Compare Test Case

Quick Start

You'll typically receive a test case identifier and two branches. Follow these steps:

Run tuist test case show <id-or-identifier> --json to get the test case metrics.
Run tuist test case run list <identifier> --json to see runs across branches.
Compare behavior between base and head branches.
Inspect failures with tuist test case run show <run-id> --json.
Summarize findings with root cause analysis.
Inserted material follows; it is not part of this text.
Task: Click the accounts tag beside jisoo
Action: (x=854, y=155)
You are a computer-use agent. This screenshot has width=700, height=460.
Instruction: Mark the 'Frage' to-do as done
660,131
Step 1: Resolve the Test Case

By ID or dashboard URL

tuist test case show <test-case-id> --json

By identifier (Module/Suite/TestCase)

tuist test case show Module/Suite/TestCase --json

If no test case is provided

Discover flaky or failing tests to investigate:

tuist test case list --flaky --json --page-size 10

Key fields from the response:

id -- unique identifier for subsequent commands
name, module_name, suite_name -- the test identity
reliability_rate -- percentage of successful runs
flakiness_rate -- percentage of flaky runs in the last 30 days
total_runs / failed_runs -- volume context
is_flaky / is_quarantined -- current flags

Step 2: Get Runs on Each Branch

List test case runs filtered by the test case, and look at the git_branch field:

tuist test case run list <identifier> --json --page-size 20

Separate runs by branch. For each branch, compute:

Pass rate: passed_runs / total_runs * 100
Average duration
Flaky run count
Most recent status

Defaults

If no base branch is provided, use the project's default branch (usually main).
If no head branch is provided, detect the current git branch.
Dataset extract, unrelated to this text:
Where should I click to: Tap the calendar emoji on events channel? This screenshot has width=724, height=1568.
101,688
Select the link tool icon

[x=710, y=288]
Step 3: Compare Branch Behavior

Metric	Base branch	Head branch	Verdict
Pass rate	e.g. 100%	e.g. 60%	REGRESSION
Avg duration	e.g. 0.5s	e.g. 2.1s	REGRESSION
Flaky runs	0	3	NEW FLAKINESS
Last status	success	failure	REGRESSION

Classify the change:

Newly failing: 100% pass rate on base, <100% on head
Newly flaky: No flaky runs on base, flaky runs on head
Duration regression: >50% increase in average duration
Fixed: Failing on base, passing on head
Stable: Same behavior on both branches

Step 4: Inspect Failures

For each failing run on the head branch:

tuist test case run show <test-case-run-id> --json

Examine:

failures[].message -- the assertion or error message
failures[].path -- source file path
failures[].line_number -- exact line of failure
failures[].issue_type -- type of issue
repetitions -- shows retry behavior (e.g., pass-fail-pass means flaky)
crash_report -- crash data if the test runner crashed

Step 5: Identify Root Cause

Based on the comparison:

Newly failing

Check commits between base and head branches for changes to the test file or the code under test.
Look at the failure message for clues about what changed.

Newly flaky

Common patterns: timing/async issues, shared state, environment dependencies.
Check if repetitions show intermittent pass/fail patterns.
See the fix-flaky-tests skill for detailed flaky test analysis patterns.

Duration regression

Check if setup/teardown time increased.
Check if the test is doing more work (new assertions, larger data sets).
Check if a dependency became slower.

Summary Format

Produce a summary with:

Test case info: Name, module, suite, overall reliability.
Base branch behavior: Pass rate, avg duration, flaky count.
Head branch behavior: Pass rate, avg duration, flaky count.
Verdict: What changed and classification.
Root cause: Hypothesis based on failure analysis.
Recommendations: Specific file paths, line numbers, and fix suggestions.

Example:

Test Case Comparison: AuthModuleTests/LoginTests/test_login_with_expired_token

Overall reliability: 85% (was 100% before head branch)

Base (main):
  Pass rate: 100% (15/15 runs)
  Avg duration: 0.3s
  Flaky: No

Head (feature/auth-refactor):
  Pass rate: 60% (3/5 runs)
  Avg duration: 0.5s
  Flaky: Yes (2 flaky runs)

Verdict: NEWLY FLAKY -- test was stable on main but intermittently fails on feature branch

Root cause: The auth refactor introduced an async token refresh that races with the
test's synchronous assertion. Failures show "Expected status 401, got nil" at
Tests/AuthModuleTests/LoginTests.swift:42, suggesting the response arrives before
the token refresh completes.

Recommendations:
- Add an await/expectation before the assertion at LoginTests.swift:42
- Consider mocking the token refresh to make the test deterministic

Done Checklist

Resolved the test case identity
Gathered runs on both branches
Compared pass rates, durations, and flakiness
Inspected failure details for failing runs
Identified root cause with file paths and line numbers
Provided actionable fix recommendations

compare-test-case